▸ **Instructions for the task**
Reproduce the rows below verbatim, from the line containing "You are a computer-use" through the line containing "Looking at the screenshot, I should tap(91, 374).", including both of those lines. Leave the pictures out of your answer.

▸ **Rows**

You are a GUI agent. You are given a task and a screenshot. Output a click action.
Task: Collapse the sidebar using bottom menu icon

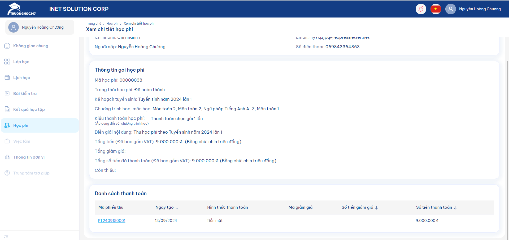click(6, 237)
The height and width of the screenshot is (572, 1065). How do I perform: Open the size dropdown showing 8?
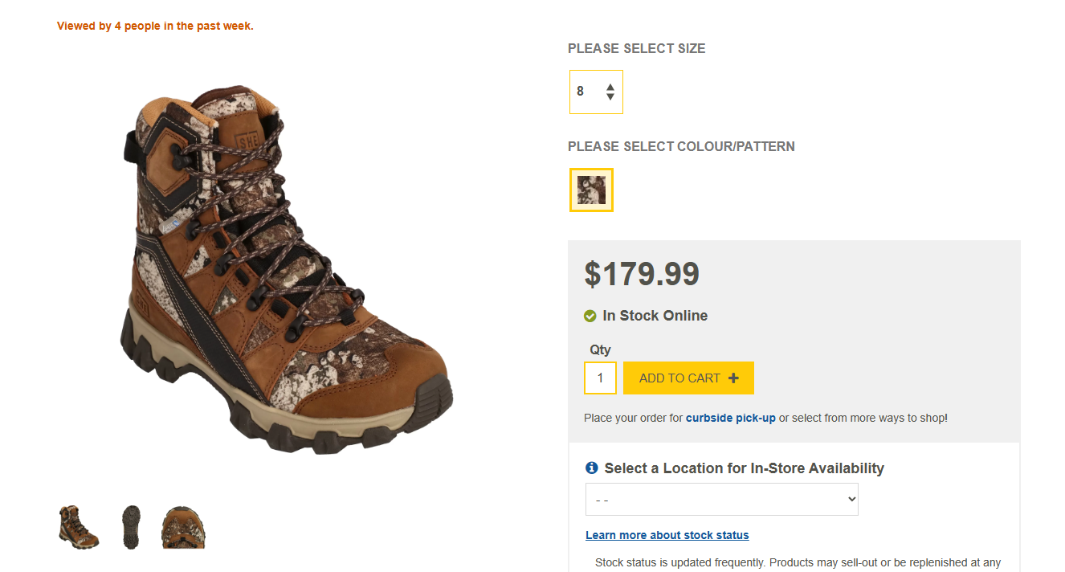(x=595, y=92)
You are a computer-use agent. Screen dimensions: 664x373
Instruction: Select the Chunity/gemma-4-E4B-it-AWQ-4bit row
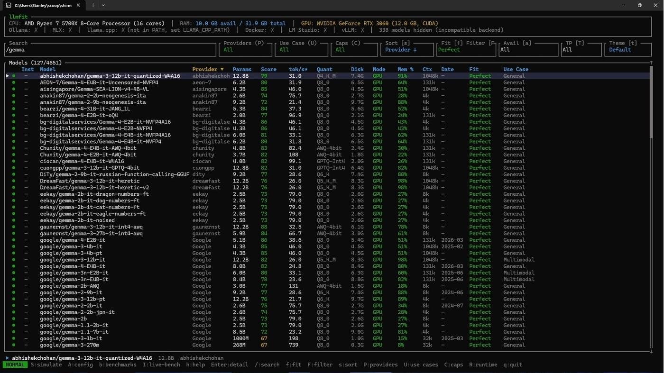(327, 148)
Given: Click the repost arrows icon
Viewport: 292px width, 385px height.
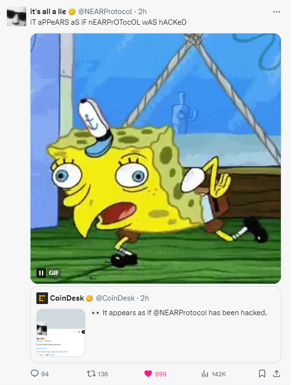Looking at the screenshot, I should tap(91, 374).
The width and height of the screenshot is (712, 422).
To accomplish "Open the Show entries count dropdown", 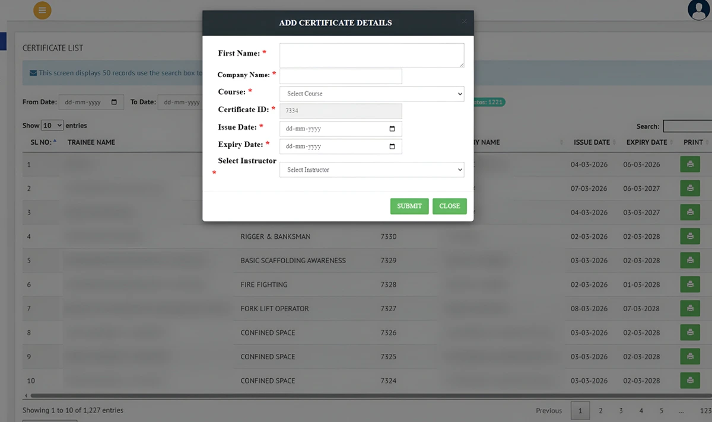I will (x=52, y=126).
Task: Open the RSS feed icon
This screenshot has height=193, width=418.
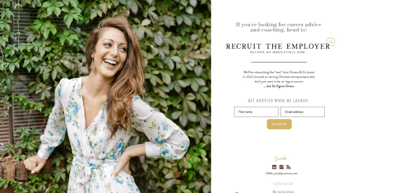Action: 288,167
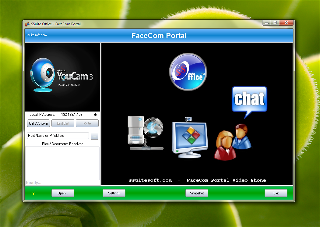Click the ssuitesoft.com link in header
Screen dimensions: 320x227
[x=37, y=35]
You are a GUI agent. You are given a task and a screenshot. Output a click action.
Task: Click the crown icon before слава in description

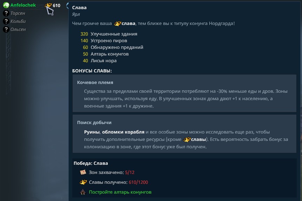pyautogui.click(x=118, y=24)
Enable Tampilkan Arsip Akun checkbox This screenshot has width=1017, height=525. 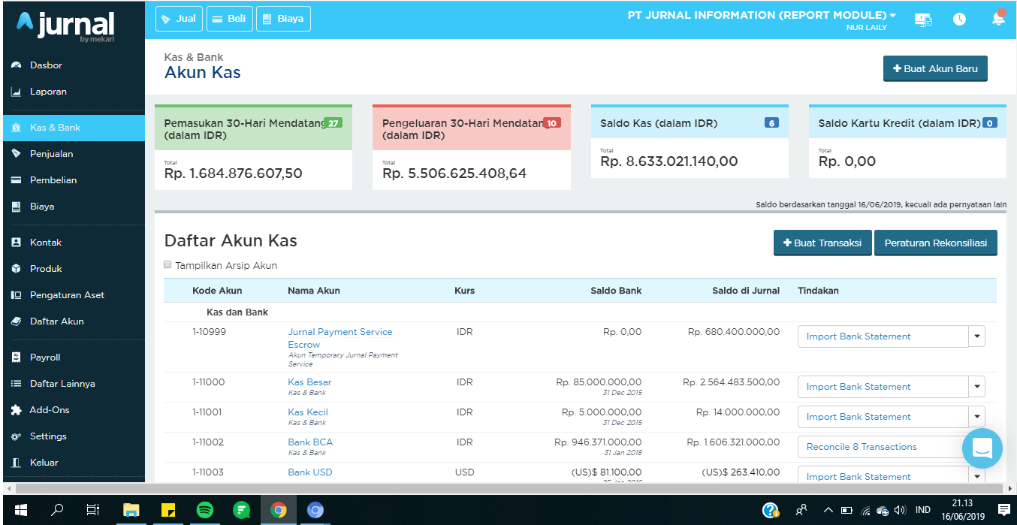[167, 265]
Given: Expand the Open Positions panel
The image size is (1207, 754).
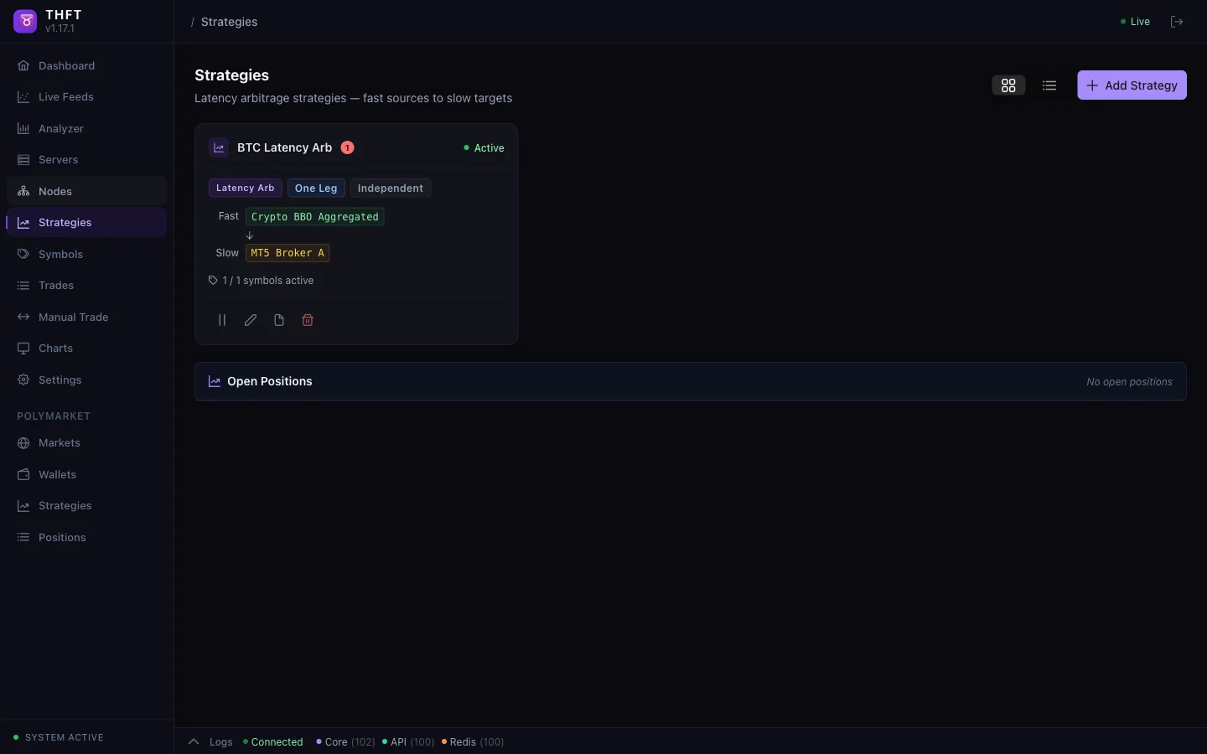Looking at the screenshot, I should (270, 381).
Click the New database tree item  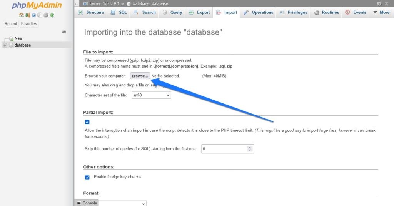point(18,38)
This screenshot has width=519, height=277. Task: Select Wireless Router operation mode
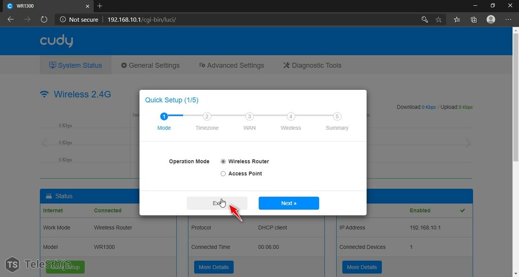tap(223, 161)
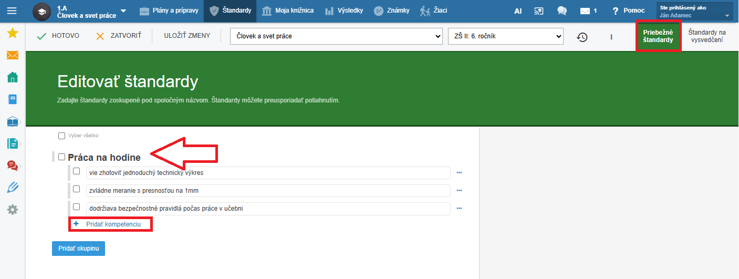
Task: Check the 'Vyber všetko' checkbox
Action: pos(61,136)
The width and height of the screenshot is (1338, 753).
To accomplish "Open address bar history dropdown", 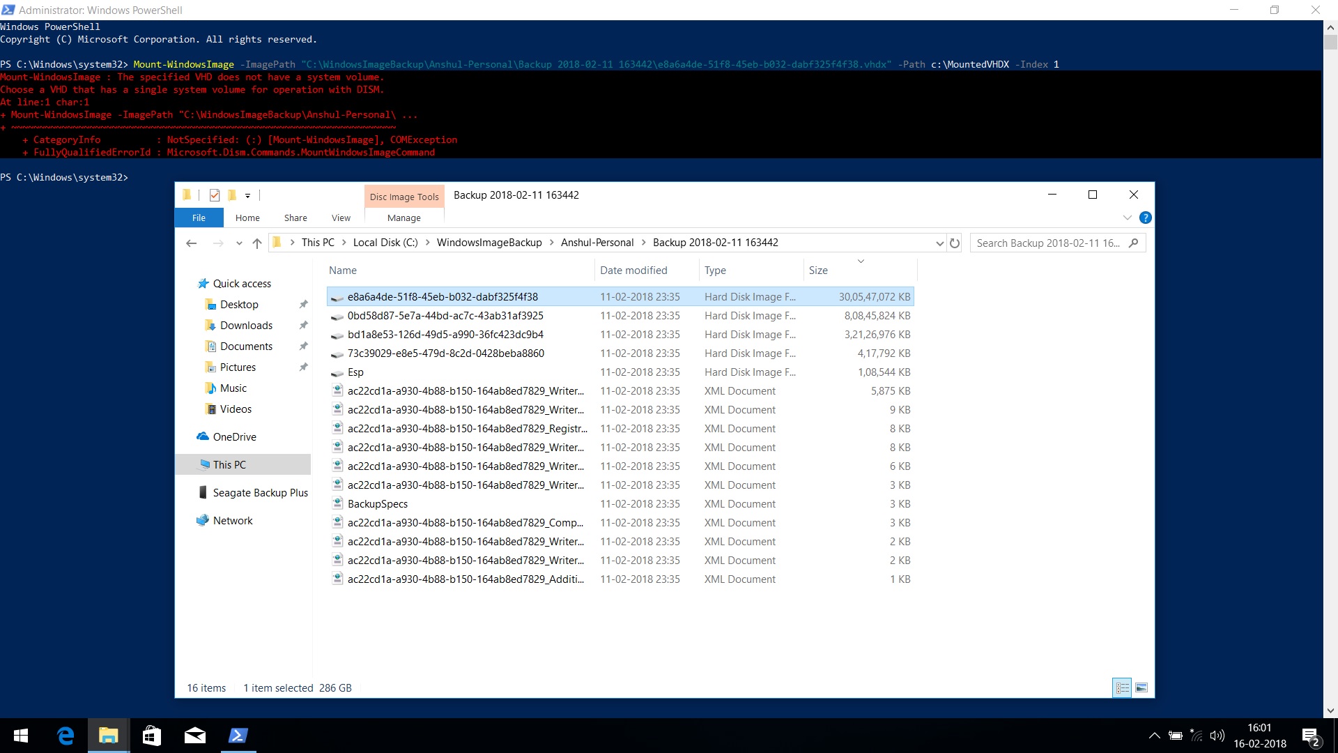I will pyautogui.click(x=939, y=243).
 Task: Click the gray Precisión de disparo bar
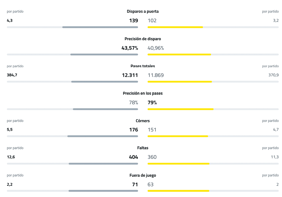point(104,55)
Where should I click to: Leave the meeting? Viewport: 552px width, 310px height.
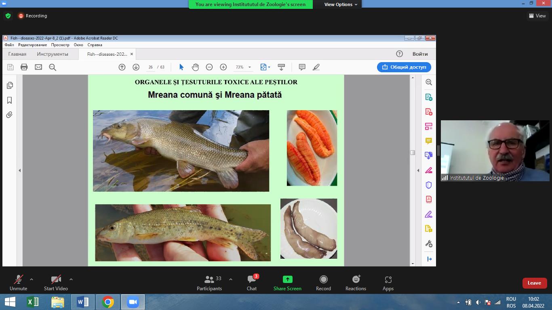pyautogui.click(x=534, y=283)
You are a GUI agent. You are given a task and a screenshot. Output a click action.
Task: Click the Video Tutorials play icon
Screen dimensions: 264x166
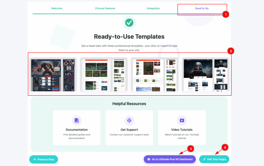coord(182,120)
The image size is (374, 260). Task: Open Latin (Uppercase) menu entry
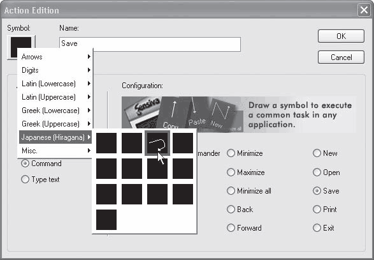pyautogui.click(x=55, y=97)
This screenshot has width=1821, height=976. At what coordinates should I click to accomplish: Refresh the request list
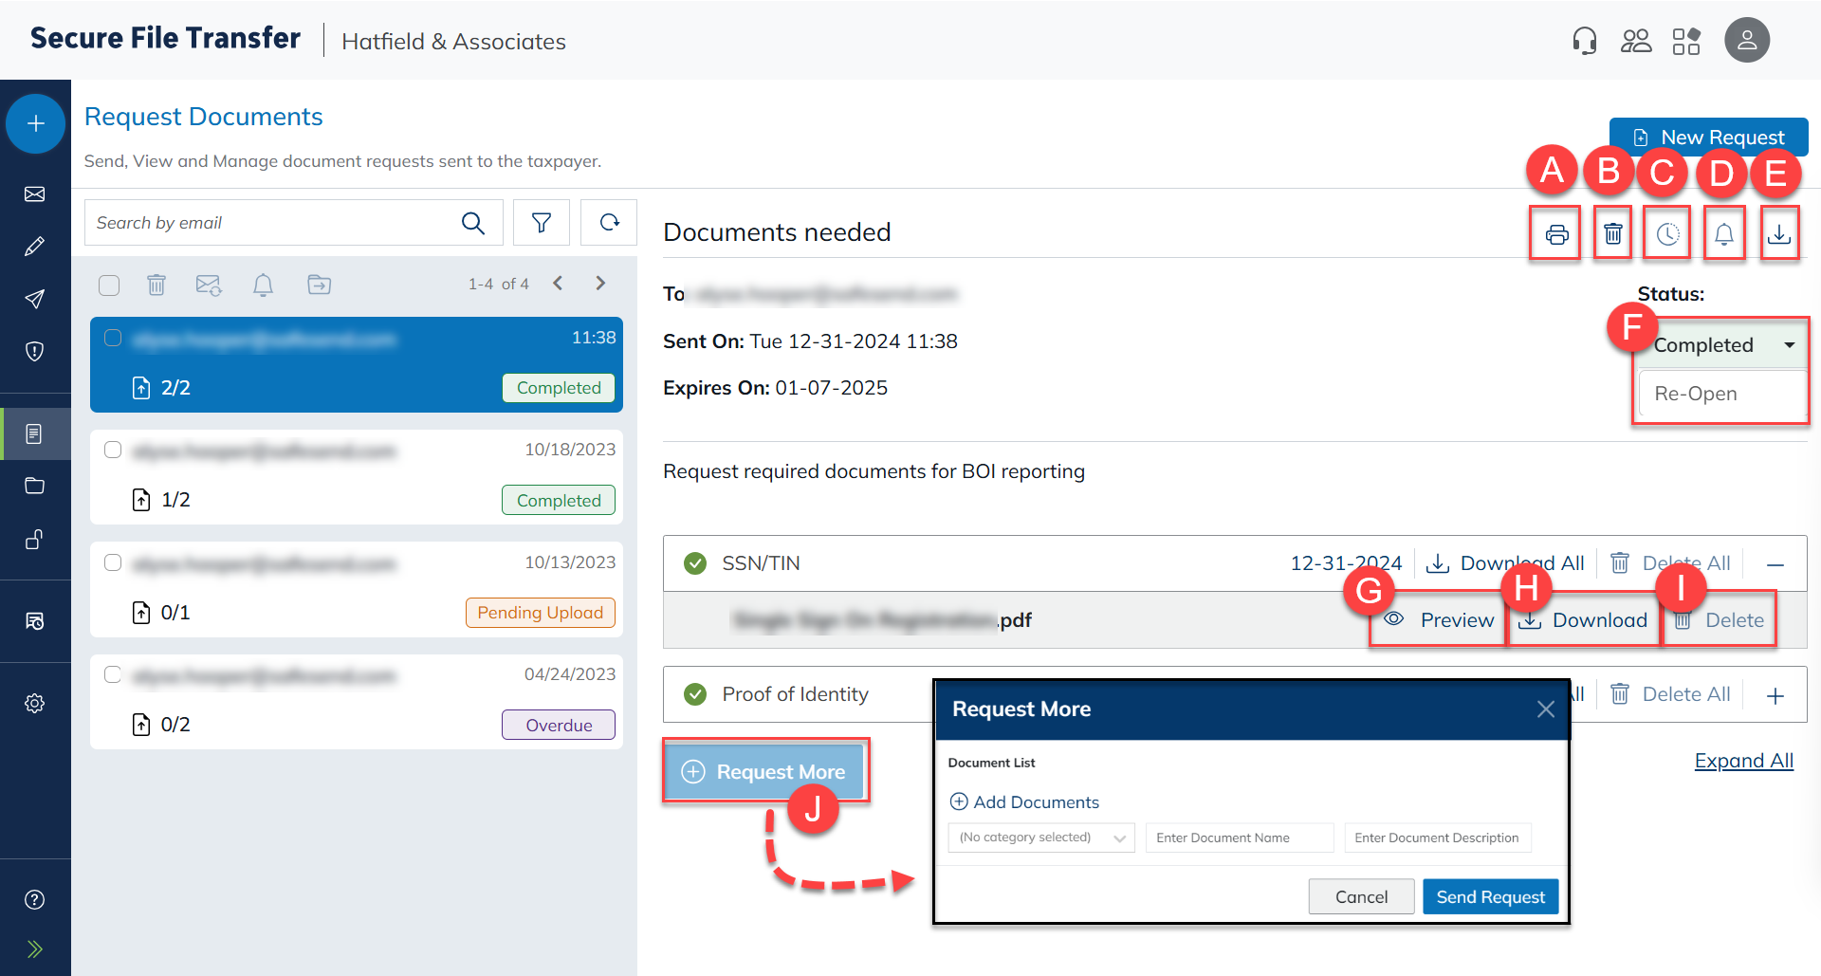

▸ **Full response**
You are a computer-use agent. Screen dimensions: 664x373
Instruction: Select the Chunity/gemma-4-E4B-it-AWQ-4bit row
(327, 148)
Given: Click the repost arrows icon
Viewport: 292px width, 385px height.
Looking at the screenshot, I should tap(91, 374).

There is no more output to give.